Anna Dumas taking lunch with Smith & Williamson’s recent hire, Willie Hartley Russell, at Rowley’s in Mayfair.
In case anyone thinks this sounds rather worthy, I should mention that Rowley’s – a home from home for carnivorous members of the Jermyn Street set – was once the site of the original Wall’s sausage factory.
While not having the most enticing of antecedents, it’s now the kind of pleasing unfussy eatery (there wasn’t a garnish in sight) where old boys gather to put the world to rights over a chateaubriand, which is exactly what we did.
Hartley Russell, who was taken on by Smith & Williamson in October as a charities specialist, was previously a senior director on the charities team at BlackRock.
Both he and colleague Gerry Wright joined last year to beef up the firm’s charity offering. Slicing apart a tantalisingly rare piece of steak slathered in béarnaise sauce, I asked about his reasons for joining and what his role involves;
‘I joined Smith & Williamson simply because it’s a very impressive firm, and it’s an interesting time for the charity sector,’ Hartley Russell told me.

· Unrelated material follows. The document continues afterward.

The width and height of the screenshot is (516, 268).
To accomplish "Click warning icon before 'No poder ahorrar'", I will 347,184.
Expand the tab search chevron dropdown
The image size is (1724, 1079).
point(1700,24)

‘Joining as a partner makes the experience particularly exciting because we contribute capital into the business, so our interests are very much aligned with those of our clients.’
Expanding its reach
The charities space currently accounts for around 10% of Smith & Williamson’s total assets under management. With around 171,000 registered charities in the UK, totalling almost £100 billion of investments, it’s easy to see why the firm is looking to expand its reach in the sector.

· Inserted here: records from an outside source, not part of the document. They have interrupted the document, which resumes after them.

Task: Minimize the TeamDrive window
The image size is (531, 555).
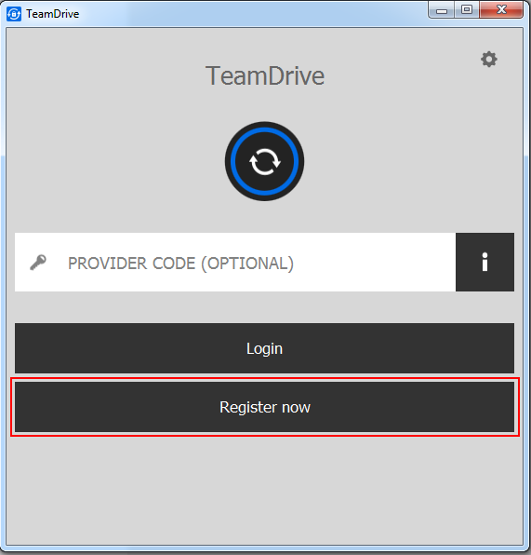Action: pos(441,10)
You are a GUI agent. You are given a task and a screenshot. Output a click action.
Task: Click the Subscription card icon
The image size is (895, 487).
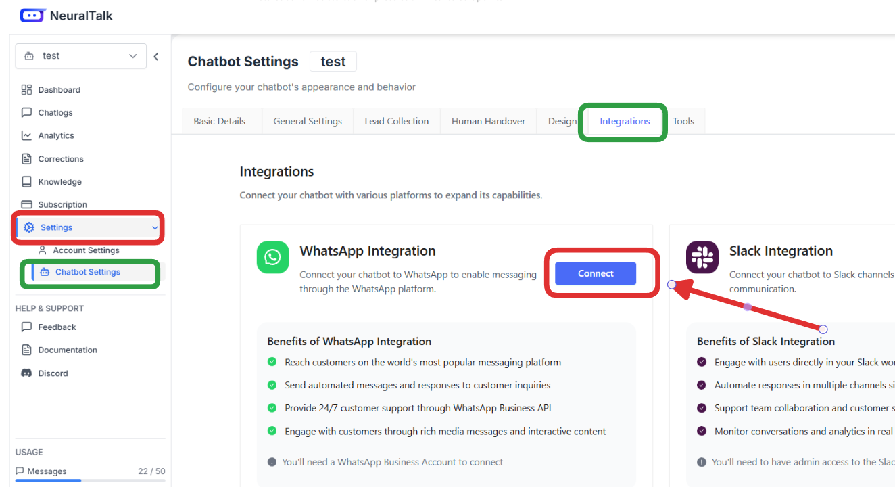tap(27, 204)
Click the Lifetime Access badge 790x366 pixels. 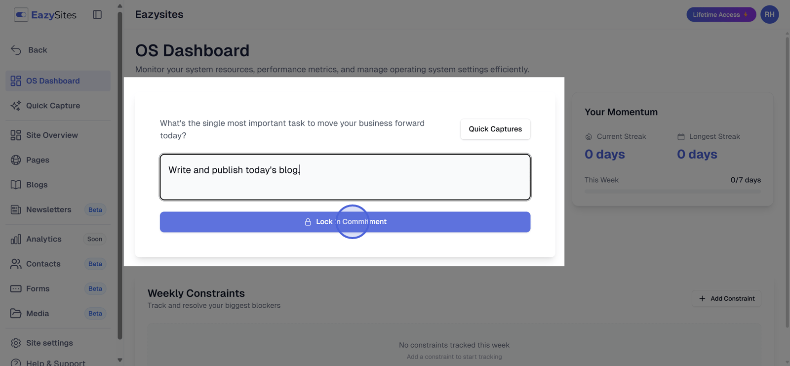pos(720,15)
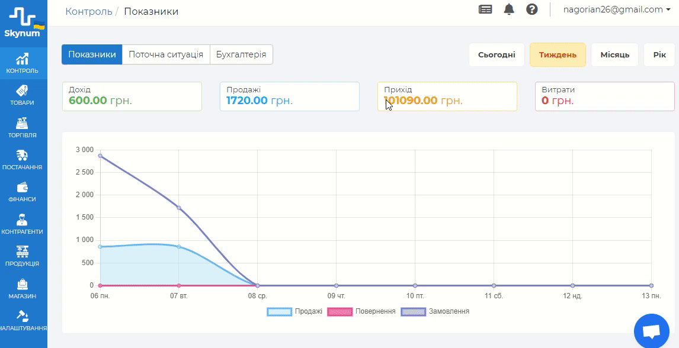Toggle the Замовлення series in chart legend
This screenshot has width=679, height=348.
(435, 311)
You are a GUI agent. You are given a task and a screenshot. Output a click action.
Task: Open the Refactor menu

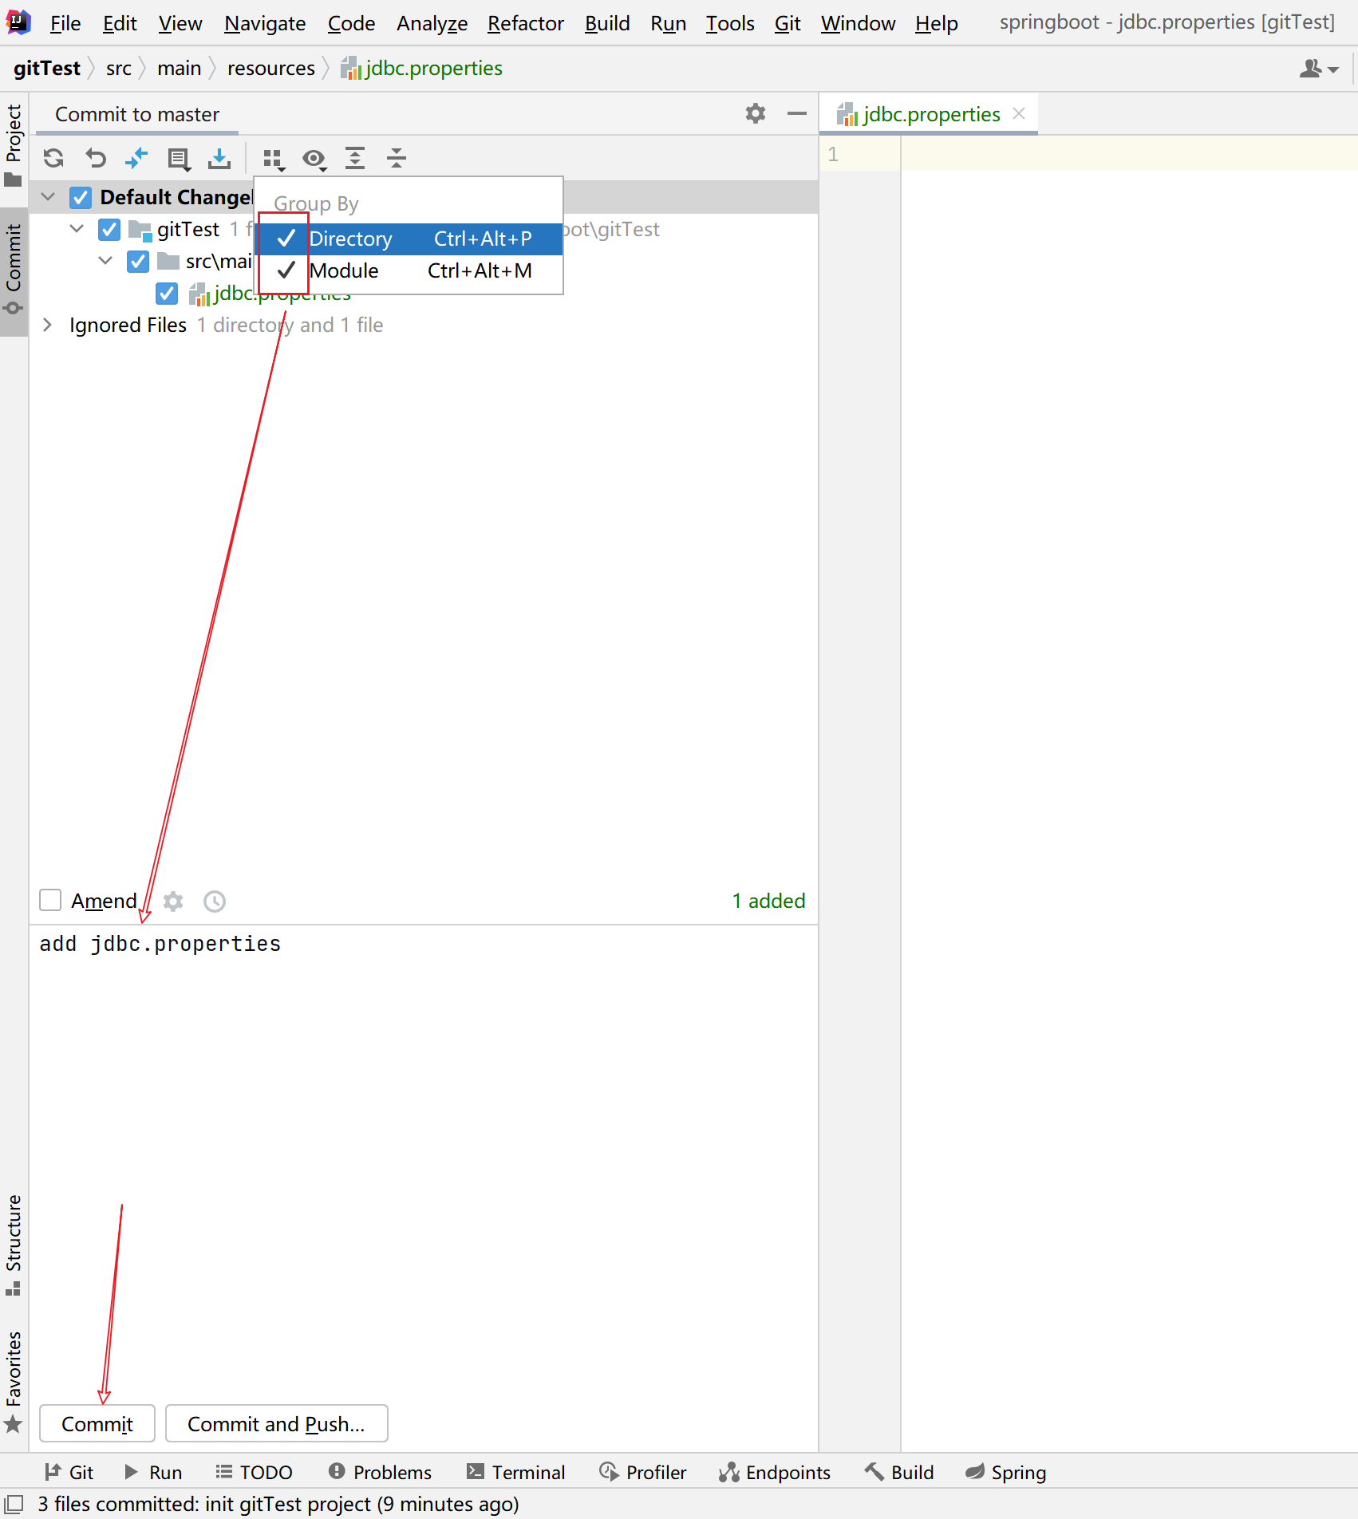(525, 23)
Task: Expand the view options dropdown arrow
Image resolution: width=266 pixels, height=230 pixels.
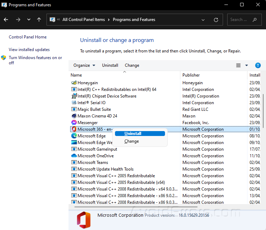Action: click(x=246, y=65)
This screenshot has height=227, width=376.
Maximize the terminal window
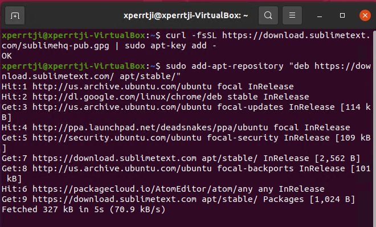342,15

Between surreptitious attempts to remove the handful of béarnaise-drenched fries that had dropped in my lap, I asked about the specifics involved with working with charities, and why he felt his firm is particularly well placed to serve them.
‘Charities will always need a bespoke service because they have such different investment needs,’ he said. ‘If you’re a healthcare trust, for example, you might wish to exclude tobacco in your portfolio. If you’re a Catholic order, you might want to avoid anything that is contrary to the sanctity of life. Each charity will have very specific requirements, which we are able to tailor to their needs.’

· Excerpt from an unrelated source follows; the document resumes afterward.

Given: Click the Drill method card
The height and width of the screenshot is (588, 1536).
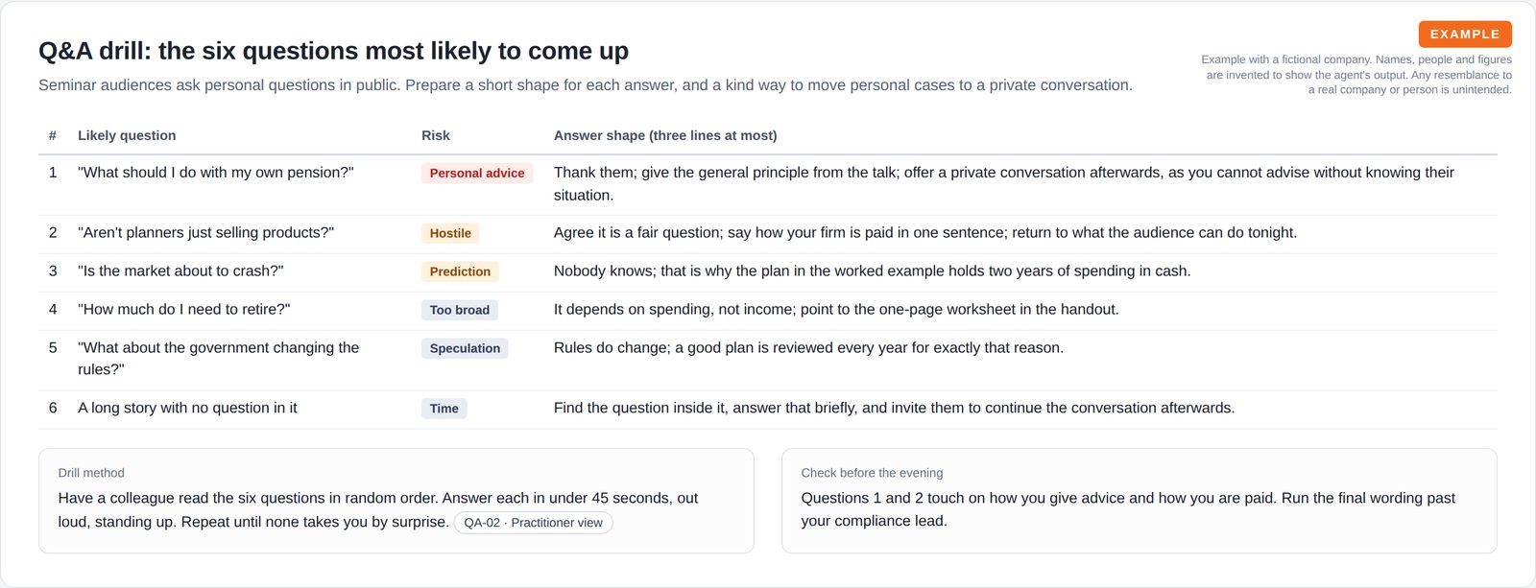Looking at the screenshot, I should [x=396, y=501].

He added that beyond being aware of differing portfolio needs, an investment manager working with charities also needs to be aware of the often varying levels of financial expertise among trustees.
Levels of expertise
‘Different charities have different levels of experience. You need to have the ability to relate to all types,’ said Hartley Russell.
‘[For example] livery companies and universities will often have investment committees. They’ll also be able to call upon a host of experts – so you need to be extremely confident in your process,’ he added.
As two sticky tartes tatins arrived at the table, we moved on to the biggest challenge ethical portfolio constructors face: knowing where to draw the line with degrees of separation to investments that don’t fit the mandate.
‘Well that’s the great debate, just how selective can you be? Most investment managers will use a screening service which draws a clear line for you,’ he said.
‘Smith & Williamson can take a very black and white approach where necessary or adopt a more pragmatic approach when required. There are many shades of grey!’